Both Conservatives and Labour “conning” the public on immigration
New research shows neither party will stop UK’s population hitting 70 million

July 13, 2009

As the latest immigration Bill comes to the House of Commons on Tuesday for its final approval, new research published today shows that the immigration policies of neither the Conservative Party nor the Labour Party will stop the UK’s population hitting 70 million - up from 61 million today.

The official forecast is that, in the absence of major policy changes, we will reach this point in 20 years time with nearly all the increase in England.

To avoid the UK population hitting 70 million – nine million more than today – net migration needs to be reduced from 237,000 (the 2007 figure) to 50,000, and held there.
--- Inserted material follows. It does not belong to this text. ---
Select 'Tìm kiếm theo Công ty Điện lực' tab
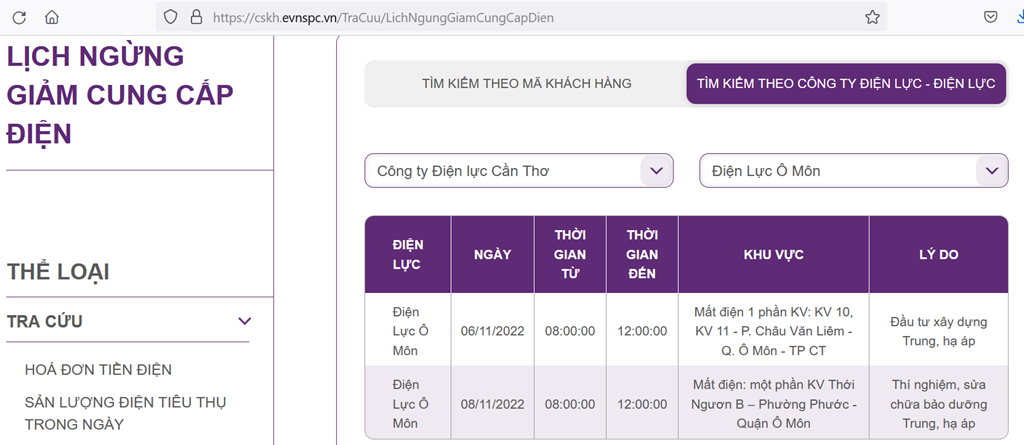 click(x=845, y=84)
This is a 75% reduction.

To stabilise our population at 65 million we need a 100% reduction so that immigration is equal to emigration.

Under Labour’s policies, immigration would fall by 8% - a fall of just 20,000 to 217,000. This is their own claim based on what would have happened if their so - called “tough” Points Based System been in place last year.

Under Conservative policies, immigration would fall by 27% - from 237,000 to 172,000.

This is despite the fact that

- the Immigration Minister has pledged “This Government isn’t going to allow the population to go up to 70 million” (The Times, 18th October 2008)

- the Conservative Leader saying he wants net migration to be reduced to “the sort of figure it was in the 80s and 90s” (BBC Radio 5 Live, 15th February 2009). Overall net immigration in the 1980s averaged about 17,000 a year. The average for 1990-97 was 45,000.

Commenting on the research, Sir Andrew Green, Chairman of Migrationwatch UK, said:

'The main parties talk tough on immigration, but they are trying to ‘con’ the British public. According to Government figures, we can expect almost another 10 million people in England in 20 years time of which seven million will be due to immigration – equivalent to seven cities the size of Birmingham. Current Labour policy won’t begin to address this. The Conservatives are barely better: despite their rhetoric, they have a lightweight policy that sounds tough but won’t deliver.

'Until the main parties decide to be honest about an issue crucial to the future of our society and until they get real about the measures needed, extremist groups will continue to have a ball,' he said.